La basura es como el barniz que decora esta ciudad, sus calles son abarrotadas con desperdicios, arrojan sin compasión al suelo todo lo que tienen entre bolsas, papeles o residuos de comida. Hay distritos en los que sus esquinas son cubiertas por montones de basura como parte del paisaje que no parecen molestar a nadie. Los cerca de 10 millones de habitantes producen 8 mil  toneladas  de basura al día  y los limeños deambulan sobre ella como si se tratara de un espectáculo habitual y común.

EL RÍO HABLADOR MUDO

Con sus 145 km de extensión, el Rímac se convierte en un río que llega desde las alturas de la sierra y le convida un poco de su vida a la capital.

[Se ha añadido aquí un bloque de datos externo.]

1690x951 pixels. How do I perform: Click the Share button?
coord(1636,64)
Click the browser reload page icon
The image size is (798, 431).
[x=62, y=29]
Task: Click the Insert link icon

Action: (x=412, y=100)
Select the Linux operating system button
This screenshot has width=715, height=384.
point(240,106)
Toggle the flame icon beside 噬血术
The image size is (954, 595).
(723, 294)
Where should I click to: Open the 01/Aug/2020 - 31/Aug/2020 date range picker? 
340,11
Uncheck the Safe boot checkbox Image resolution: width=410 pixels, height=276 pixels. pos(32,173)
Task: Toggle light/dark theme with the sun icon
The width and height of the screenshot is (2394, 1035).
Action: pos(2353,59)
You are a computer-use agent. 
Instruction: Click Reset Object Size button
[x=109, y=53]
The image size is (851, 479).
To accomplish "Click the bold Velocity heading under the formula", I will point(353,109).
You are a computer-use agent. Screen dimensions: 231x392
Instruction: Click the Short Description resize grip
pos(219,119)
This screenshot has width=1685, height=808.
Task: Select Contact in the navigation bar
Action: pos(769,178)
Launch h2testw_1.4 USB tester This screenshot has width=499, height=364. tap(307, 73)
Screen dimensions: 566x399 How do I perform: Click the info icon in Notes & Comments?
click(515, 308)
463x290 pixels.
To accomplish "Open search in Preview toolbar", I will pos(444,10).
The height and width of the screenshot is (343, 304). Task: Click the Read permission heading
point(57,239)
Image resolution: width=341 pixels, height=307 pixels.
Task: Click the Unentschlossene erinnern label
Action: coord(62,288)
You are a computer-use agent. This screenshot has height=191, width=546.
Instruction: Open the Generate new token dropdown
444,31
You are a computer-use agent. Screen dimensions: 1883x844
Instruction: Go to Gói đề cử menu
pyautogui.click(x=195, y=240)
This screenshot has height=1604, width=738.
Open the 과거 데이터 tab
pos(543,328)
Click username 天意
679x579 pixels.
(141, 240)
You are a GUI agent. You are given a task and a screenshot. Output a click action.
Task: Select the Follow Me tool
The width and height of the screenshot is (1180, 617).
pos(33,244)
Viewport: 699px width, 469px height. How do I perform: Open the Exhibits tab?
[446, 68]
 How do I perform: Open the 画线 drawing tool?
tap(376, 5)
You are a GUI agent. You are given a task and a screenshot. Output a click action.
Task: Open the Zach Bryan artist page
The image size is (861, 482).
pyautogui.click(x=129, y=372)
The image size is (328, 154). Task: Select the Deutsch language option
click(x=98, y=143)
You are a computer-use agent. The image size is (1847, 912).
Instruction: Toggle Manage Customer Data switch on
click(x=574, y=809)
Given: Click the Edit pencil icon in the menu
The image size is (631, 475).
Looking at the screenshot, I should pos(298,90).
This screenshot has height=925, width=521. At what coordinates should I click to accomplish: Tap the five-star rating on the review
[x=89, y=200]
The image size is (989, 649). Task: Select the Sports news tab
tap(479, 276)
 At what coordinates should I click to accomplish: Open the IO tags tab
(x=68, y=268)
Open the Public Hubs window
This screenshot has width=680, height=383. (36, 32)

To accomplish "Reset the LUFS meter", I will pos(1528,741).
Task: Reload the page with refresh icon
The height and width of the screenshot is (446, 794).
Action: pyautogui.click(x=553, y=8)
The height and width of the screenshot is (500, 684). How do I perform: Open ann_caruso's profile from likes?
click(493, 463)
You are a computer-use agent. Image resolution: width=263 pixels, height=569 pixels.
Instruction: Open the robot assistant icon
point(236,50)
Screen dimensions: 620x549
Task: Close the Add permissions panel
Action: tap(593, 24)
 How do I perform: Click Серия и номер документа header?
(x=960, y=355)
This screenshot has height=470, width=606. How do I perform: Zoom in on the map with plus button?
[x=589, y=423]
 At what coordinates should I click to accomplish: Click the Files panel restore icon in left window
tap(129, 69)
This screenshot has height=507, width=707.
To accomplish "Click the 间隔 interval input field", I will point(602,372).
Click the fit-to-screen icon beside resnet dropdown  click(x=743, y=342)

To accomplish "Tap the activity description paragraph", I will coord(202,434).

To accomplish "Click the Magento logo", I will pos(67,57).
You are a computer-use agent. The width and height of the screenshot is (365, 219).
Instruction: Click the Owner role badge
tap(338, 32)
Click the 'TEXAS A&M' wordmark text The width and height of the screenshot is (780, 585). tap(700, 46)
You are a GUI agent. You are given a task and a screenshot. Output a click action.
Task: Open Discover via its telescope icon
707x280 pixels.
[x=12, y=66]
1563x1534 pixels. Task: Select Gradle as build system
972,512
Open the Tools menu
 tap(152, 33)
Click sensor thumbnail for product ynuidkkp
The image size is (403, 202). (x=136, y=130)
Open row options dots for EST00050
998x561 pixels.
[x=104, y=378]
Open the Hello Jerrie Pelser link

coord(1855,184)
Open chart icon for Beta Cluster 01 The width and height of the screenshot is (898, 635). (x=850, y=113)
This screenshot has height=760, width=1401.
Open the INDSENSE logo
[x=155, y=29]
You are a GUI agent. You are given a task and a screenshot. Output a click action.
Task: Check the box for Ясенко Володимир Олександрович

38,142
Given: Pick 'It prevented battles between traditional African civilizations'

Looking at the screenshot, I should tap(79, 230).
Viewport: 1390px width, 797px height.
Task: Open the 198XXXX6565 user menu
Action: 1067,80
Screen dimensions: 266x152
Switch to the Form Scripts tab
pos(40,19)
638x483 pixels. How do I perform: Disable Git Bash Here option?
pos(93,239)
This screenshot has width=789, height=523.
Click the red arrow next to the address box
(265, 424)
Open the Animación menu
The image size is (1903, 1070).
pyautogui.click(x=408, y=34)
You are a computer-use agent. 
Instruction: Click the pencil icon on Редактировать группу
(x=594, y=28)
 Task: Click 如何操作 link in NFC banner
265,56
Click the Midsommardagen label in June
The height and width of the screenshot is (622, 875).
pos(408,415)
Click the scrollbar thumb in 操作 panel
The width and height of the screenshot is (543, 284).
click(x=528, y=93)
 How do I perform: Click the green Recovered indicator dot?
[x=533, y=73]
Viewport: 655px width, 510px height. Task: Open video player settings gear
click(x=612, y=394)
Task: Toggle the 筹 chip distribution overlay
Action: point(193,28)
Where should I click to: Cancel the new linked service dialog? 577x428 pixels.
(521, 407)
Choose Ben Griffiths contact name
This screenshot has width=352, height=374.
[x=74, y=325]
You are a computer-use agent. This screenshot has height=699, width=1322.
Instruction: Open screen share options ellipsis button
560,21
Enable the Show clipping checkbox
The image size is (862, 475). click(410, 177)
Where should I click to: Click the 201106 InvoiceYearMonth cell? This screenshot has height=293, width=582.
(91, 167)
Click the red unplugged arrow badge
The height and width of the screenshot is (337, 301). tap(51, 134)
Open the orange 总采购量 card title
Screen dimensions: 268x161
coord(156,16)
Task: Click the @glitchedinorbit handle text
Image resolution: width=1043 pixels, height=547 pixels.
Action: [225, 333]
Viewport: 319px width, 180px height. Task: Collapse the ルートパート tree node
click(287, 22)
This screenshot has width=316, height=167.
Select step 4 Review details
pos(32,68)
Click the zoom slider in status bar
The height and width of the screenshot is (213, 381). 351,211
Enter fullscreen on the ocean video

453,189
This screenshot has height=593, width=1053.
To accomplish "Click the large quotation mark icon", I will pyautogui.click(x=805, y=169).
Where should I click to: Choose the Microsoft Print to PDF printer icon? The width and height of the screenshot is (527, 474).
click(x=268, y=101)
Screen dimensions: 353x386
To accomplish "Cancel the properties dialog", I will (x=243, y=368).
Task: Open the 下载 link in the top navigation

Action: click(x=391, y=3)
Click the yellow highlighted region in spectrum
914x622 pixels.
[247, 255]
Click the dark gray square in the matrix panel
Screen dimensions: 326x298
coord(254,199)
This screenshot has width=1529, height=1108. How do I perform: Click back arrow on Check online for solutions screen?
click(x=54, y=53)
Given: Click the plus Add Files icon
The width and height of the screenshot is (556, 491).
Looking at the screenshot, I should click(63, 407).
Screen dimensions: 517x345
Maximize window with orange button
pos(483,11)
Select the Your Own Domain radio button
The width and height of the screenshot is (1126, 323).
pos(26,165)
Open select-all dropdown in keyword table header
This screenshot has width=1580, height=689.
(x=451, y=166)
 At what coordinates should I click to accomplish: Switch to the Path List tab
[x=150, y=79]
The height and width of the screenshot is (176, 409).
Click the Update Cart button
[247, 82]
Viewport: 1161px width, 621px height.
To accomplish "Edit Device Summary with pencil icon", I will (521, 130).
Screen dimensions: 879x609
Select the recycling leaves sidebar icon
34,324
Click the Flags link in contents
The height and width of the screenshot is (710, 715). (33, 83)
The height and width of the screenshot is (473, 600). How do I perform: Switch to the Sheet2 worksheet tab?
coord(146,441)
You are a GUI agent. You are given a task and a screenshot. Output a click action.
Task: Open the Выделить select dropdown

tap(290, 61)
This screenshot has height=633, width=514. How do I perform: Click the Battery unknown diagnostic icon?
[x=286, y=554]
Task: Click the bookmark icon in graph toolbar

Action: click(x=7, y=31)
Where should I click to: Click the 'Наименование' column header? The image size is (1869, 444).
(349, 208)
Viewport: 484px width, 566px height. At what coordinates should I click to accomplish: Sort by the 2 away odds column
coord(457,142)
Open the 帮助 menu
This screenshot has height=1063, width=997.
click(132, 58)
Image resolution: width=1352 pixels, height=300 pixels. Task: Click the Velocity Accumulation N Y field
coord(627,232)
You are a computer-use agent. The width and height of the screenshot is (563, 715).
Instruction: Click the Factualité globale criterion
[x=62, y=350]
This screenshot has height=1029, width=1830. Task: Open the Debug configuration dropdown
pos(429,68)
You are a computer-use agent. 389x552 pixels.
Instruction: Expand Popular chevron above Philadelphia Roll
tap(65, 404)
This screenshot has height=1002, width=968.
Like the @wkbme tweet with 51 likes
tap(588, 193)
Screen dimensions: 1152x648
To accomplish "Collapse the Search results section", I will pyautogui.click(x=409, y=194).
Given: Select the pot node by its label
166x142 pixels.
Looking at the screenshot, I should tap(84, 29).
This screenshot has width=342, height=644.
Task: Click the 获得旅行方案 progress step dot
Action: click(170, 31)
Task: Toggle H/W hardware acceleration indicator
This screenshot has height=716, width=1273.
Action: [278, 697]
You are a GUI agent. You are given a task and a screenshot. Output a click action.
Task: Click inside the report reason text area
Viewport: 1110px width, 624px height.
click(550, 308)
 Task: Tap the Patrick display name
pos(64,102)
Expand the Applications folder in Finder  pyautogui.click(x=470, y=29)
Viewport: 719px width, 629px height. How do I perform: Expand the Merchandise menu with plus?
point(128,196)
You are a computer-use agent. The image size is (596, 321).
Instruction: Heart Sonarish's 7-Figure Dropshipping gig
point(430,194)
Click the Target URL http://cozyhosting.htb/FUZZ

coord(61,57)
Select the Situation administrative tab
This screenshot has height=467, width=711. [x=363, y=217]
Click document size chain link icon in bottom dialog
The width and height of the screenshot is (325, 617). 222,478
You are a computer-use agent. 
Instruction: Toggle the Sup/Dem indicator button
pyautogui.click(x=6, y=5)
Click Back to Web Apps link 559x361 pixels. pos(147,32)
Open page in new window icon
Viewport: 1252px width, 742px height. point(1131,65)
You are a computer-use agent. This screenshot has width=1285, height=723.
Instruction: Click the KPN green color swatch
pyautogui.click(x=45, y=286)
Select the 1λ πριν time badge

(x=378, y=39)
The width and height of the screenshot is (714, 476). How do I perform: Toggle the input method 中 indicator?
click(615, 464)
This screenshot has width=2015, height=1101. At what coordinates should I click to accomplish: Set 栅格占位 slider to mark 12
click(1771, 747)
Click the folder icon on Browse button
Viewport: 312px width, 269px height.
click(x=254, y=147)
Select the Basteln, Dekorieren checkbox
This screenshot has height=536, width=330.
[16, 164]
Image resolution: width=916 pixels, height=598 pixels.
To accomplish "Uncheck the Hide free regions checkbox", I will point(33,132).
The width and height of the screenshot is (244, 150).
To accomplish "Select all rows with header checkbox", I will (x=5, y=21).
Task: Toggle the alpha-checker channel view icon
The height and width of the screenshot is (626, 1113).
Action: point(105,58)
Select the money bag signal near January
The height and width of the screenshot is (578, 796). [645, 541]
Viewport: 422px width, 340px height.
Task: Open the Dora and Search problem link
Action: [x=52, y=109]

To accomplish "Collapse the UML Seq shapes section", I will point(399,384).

Rímac en su acepción quechua quiere decir hablador, pero dada la sequedad que sufre se ha quedado sin habla, es más, lo han convertido en un vertedero de residuos. Encima que le han cortado la “lengua” lo han contaminado. Pero sobre este río se ha escrito la historia de la fundación de Lima, fueron esas aguas que cautivaron los ojos de Pizarro, fueron esas aguas reservorio de lágrimas de los enamorados, ese río es la historia de Lima y como fue algún día su fuente de vitalidad, hoy parece señalar su apocalíptica sequedad.

LA CIUDAD DE LOS PENDEJOS

No hay lugar en donde las necesidades y la creatividad no vayan acompasadas día a día de las curiosidades que hacen la mayoría para sobrevivir. En una ciudad de tantas desigualdades y fastuosidades incita a que el limeño se amolde a esta urgencia de cachuelos, a esta dinámica de artilugios ante la ausencia de trabajo estable y con seguro de salud. Los llamadores de combi, los cobradores, los ambulantes en las avenidas. Los malabaristas de los semáforos, los falsos médicos, la inmensa gama de brujos, los restaurantes populares o de cualquier lugar donde te sirven menús para la gastritis con productos descompuestos, las hamburguesas de cartón, los consultorios médicos bamba que practican abortos. Es el lugar donde los congresistas se juntan a hacer sus paparruchadas, se vuelven bestias y cutreros, donde están los demás poderes del Estado. Donde los ministros rompen las reglas de tránsito, donde un maldito chofer atropella con su carro a una policía, es el lugar donde los pandilleros se posicionan en los barrios populares y se agarran a machetazos como si jugaran a la guerrita. Es la ciudad que da el floro más versátil para la sobrevivencia o el laburo. Es la Lima que pare por minuto la mayor cantidad de pendejos del país. Montesinos era arequipeño, pero muy pronto se alimeñó.

ELOGIO A LA MADRASTRA

Pero esta Lima es parte y síntesis de nuestro Perú, es la directriz política y económica del país, es la mejor  evidencia del mestizaje, la muestra eminente de los empresarios emergentes, es la ciudad donde nuestros sueños provincianos descasan para hallar rumbo y prosperidad, es la ciudad de la fe al Señor de los Milagros. Es cucufata aunque digan lo contrario sus noches, sus hostales, y esa juventud que parece ser más desgarbada. Es la Lima que primero tuvo que someter Mario Vargas Llosa para luego domar el mundo con su pluma, es la ciudad de la que nunca salió Martin Adán, pero a la que enamoró desde el ostracismo del manicomio y de algún bar donde saciaba su poética, es la ciudad que contempló a Valdelomar, la que salvó Du Petit Thouars para que los chilenos no la terminasen de destruir.

Lima es  aspiracional. Es una madrastra que de boca para fuera todos decimos detestar, pero en el fondo la queremos, deseamos estar en ella, aunque sea horrible y bullanguera “esta ciudad de los gallinazos”.